== Segment start ==
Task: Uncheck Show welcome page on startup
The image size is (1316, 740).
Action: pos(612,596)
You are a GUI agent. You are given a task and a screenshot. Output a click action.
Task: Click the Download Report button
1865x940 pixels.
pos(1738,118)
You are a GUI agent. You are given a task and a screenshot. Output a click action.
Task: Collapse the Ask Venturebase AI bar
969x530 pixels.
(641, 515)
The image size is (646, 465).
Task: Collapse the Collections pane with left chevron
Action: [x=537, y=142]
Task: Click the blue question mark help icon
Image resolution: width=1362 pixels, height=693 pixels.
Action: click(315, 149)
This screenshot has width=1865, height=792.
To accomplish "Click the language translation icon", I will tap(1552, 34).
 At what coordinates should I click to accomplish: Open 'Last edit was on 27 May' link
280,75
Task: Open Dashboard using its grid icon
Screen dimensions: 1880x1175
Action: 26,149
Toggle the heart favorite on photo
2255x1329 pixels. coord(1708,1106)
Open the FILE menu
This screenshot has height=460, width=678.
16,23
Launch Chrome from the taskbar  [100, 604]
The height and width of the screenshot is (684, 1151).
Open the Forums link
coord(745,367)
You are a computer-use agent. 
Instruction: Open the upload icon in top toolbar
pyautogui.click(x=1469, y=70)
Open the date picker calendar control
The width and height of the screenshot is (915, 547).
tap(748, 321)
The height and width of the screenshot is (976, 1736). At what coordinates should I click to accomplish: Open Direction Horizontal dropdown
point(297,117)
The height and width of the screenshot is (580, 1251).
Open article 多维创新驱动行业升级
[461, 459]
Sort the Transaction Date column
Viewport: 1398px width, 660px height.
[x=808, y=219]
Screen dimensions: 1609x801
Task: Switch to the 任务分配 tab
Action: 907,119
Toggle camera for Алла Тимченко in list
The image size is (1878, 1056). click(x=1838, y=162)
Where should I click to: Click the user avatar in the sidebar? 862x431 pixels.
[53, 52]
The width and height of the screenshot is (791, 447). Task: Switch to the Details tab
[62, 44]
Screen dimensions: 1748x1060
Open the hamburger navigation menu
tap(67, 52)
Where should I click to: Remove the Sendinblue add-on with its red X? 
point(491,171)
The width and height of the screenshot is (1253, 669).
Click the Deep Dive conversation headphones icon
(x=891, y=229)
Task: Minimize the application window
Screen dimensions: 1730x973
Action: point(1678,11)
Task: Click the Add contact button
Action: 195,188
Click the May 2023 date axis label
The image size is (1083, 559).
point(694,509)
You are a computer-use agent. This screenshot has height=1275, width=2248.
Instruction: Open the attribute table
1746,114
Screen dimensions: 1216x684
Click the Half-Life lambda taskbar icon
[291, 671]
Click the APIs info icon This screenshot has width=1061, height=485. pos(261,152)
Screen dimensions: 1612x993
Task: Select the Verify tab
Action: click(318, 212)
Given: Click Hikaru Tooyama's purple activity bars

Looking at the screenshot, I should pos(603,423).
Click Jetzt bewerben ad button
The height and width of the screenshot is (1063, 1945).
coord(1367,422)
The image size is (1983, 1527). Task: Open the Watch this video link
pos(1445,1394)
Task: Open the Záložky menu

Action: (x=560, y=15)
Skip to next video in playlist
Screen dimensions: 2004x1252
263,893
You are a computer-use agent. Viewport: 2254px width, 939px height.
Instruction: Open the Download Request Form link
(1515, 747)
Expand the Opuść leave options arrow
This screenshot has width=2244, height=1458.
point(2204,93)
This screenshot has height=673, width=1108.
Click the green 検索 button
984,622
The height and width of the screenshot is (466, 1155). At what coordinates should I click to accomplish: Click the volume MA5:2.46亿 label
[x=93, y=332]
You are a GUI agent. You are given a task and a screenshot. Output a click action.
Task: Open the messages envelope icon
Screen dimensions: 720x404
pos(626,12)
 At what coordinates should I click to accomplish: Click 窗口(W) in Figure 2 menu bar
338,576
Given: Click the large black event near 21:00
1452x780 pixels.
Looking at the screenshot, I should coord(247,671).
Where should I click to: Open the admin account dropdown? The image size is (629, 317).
== Segment end ==
From the data, pick out every line that includes "computer".

You are a computer-use agent. 
You are a computer-use agent. This screenshot has height=1275, width=2248.
You are a computer-use agent. Viewport: 2254px width, 939px height.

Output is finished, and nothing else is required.